原作は立川志の輔の新作落語。年末の2日間、地方の小さな町を舞台に物語はトラブルで幕を開ける。主人公は文化会館の主任(小林薫)。市役所から飛ばされてきた彼はまったくやる気がない。注意力散漫がたたって大晦日のイベントをダブルブッキングしてしまう。申し込んできたのが「みたま町コーラスガールズ」と「みたまレディースコーラス」だから無理もないが、晴れの日を目指して練習を重ねてきたママさんコーラスの2グループはともに譲らない。
庶民派のガールズが初のお披露目会ならセレブなおば様が集うレディースは結成20年の節目である。仕事も人生もなめていた彼がいきなり剣が峰に立たされる。女性たちのパワーに煽られ、難事に正面から立ち向かわざるを得なくなる。
植木等の“無責任男”のようにいつの間にか状況が好転していくわけではない。けっこうリアルに“壁”にぶつかり、不恰好にこれを乗り越えていく展開だ。周囲の様々な思惑に突っつかれながら、無責任な中年主任がしだいに仕事への情熱を取り戻す更生譚でもある。
小林をはじめとする出演陣アンサンブルが絶妙だ。誰かが引っ張る感じはない。目立とうというよりはセーブする意識のほうか勝っている印象だ。由紀さおり、藤田弓子、根岸季衣らいるだけで何かありそうなママさんコーラスのメーンの顔ぶれは、それでも、だからこそ、個性がほどよく光る。すごくいい人もすごく悪い人もいない。誰にも二面性がある。という当たり前の人間模様が逆に新鮮だ。
コワモテのコーラスメンバーの中で“理想の女性”として異彩を放つのがガールズのリーダーの元音楽の先生役の安田成美だ。唯一の、すごくはないがいい人かもしれない。ダメ亭主(光石研)も温かく包み、主任と部下(伊藤淳史)とともにダブルブッキングの落としどころを模索する。
そんな元先生が、いい加減のくせに“法律”の一線を越えるとなるとすっかり及び腰になる主任を後押しし、日常の一部のような雰囲気で違法行為の共犯者になってしまうところが面白い。詳述は避けるが、ここでの「違法」は法よりは義、的でやむを得ない行動である。
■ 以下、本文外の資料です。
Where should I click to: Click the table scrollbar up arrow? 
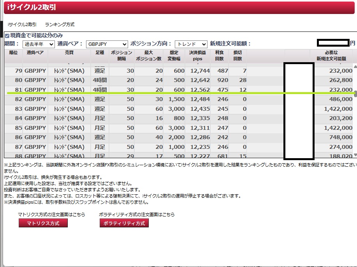[355, 67]
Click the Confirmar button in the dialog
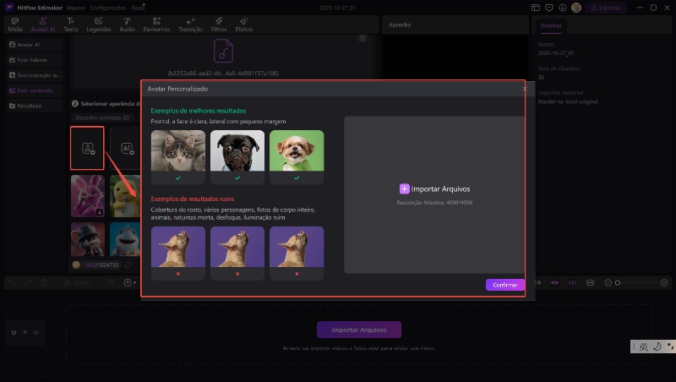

主任に象徴される型から抜けられない「官」と自在な発想と行動をとる主婦の「民」がコントラストをなす場面でもある。
渡辺美佐子、浅田美代子らも今の年齢ならでは味を出している。「ミスサイゴン」のジジ役、平澤由美の声量、キャラも効果的だ。
季節感を気にする方ではないのだが、本来、年末に公開して欲しかった作品だ。